** start Reading text **

Who shot Edward Vyse in the head? The Corn Law Riots, 1815


In 1815 the soldiers and sailors won the war against Napoleon but the government handed the victory to the landlords. They had profited from the high price of   grain during the war blockade, and so the government passed the Corn Law to forbid the import of Wheat until it reached 80 shilling a bushel. This was a de facto ban; it meant that the aristocrats could continue to benefit from high prices and the high rents that they supported.  It was passed by the Commons and Lords with the building surrounded by bayonets. The poor of London rioted because they knew that, having had 20 years of high food prices and poverty, the end of the war was not going to make their life easier.

The rioters were politically literate and aimed for the houses of those MPs who had actively supported the Corn Law. None of them died but their property was severely damaged. Two innocent bystanders did outside the house of Frederick John Robinson MP in Old Burlington Street. From earlier evening on a Tuesday his house was surrounded by a mob of about 60 throwing .Robinson was paying the price of introducing the Corn Bill to Parliament. However, his price was less than that of nineteen year old midshipman Edward Vyse, who was walking past the house and was hit with a shot from the pistol that was designed to scare the mob of boys outside. He died immediately at the scene.

** end Reading text **
** start Data extract **

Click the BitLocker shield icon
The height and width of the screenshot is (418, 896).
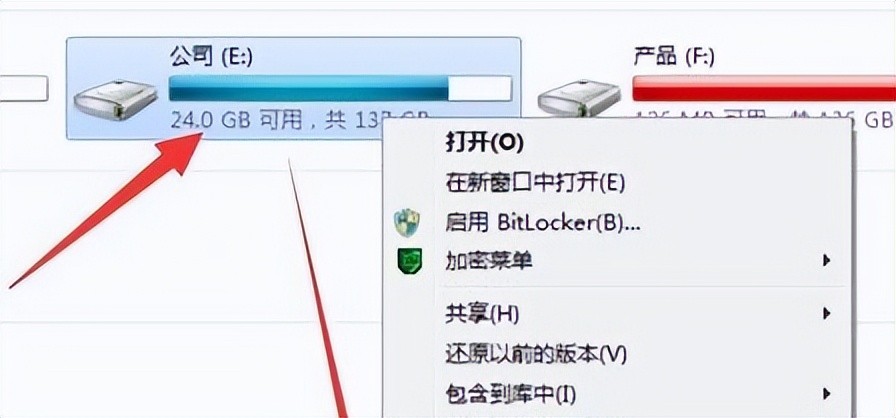[407, 223]
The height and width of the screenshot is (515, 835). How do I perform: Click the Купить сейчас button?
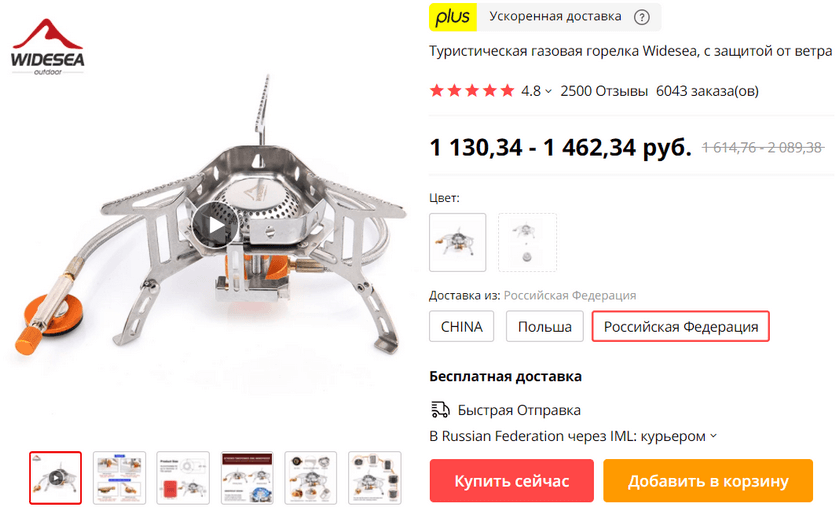pos(512,481)
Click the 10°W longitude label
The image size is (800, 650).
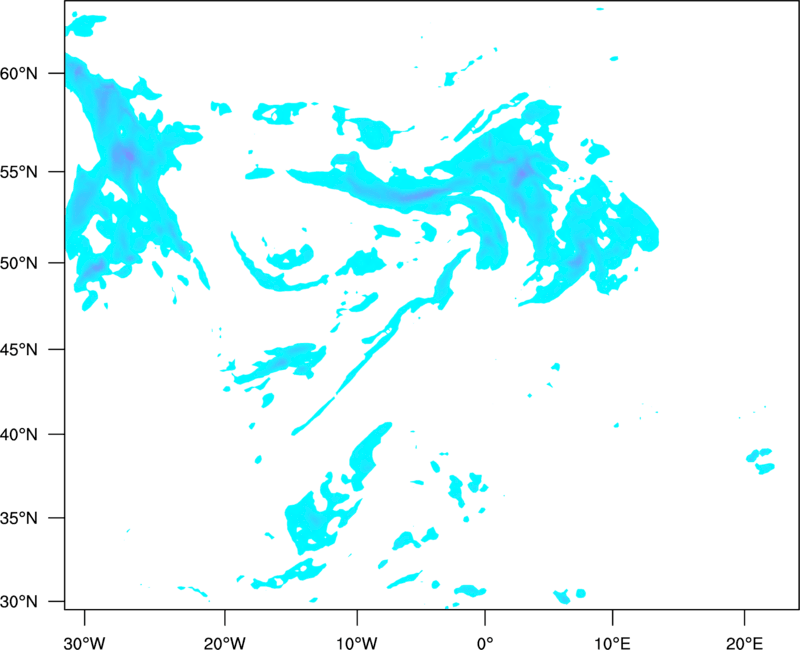[x=357, y=642]
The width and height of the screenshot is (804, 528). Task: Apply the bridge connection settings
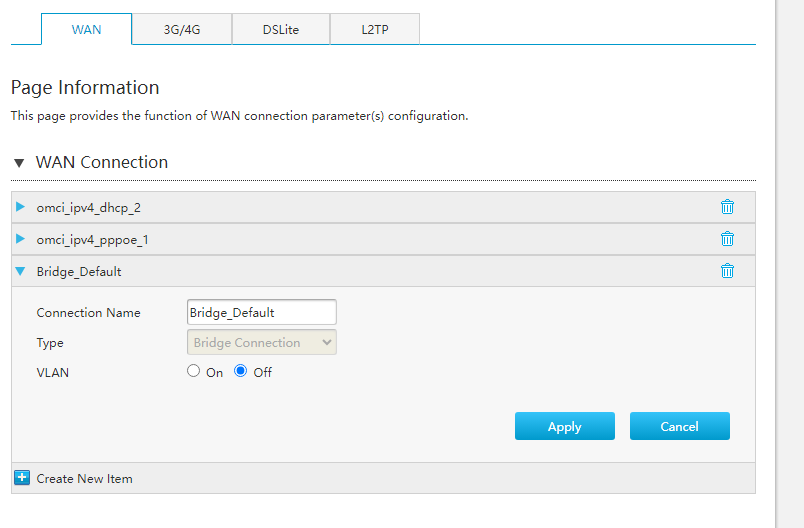(x=564, y=426)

** end Data extract **

◆ Written tasks
**a)** Do the following statements agree with the article on the 1815 Corn Law riots? (i) The Corn Law banned wheat imports until the price reached 80 shillings a bushel. (ii) Several MPs who had supported the Corn Law were killed by the rioters. (iii) Edward Vyse was twenty years old. Answer each with yes or no, quoting the article's deciding words.
**b)** Reproduce the part of the article on the 1815 Corn Law riots that opens with the words containing "Who shot Edward" and closes with "their life easier.".
The data are separate material from the article.

◆ Full answers
**a)**
(i) Yes: "to forbid the import of Wheat until it reached 80 shilling a bushel"
(ii) No: "None of them died but their property was severely damaged."
(iii) No: "nineteen year old midshipman Edward Vyse"

**b)**
Who shot Edward Vyse in the head? The Corn Law Riots, 1815


In 1815 the soldiers and sailors won the war against Napoleon but the government handed the victory to the landlords. They had profited from the high price of   grain during the war blockade, and so the government passed the Corn Law to forbid the import of Wheat until it reached 80 shilling a bushel. This was a de facto ban; it meant that the aristocrats could continue to benefit from high prices and the high rents that they supported.  It was passed by the Commons and Lords with the building surrounded by bayonets. The poor of London rioted because they knew that, having had 20 years of high food prices and poverty, the end of the war was not going to make their life easier.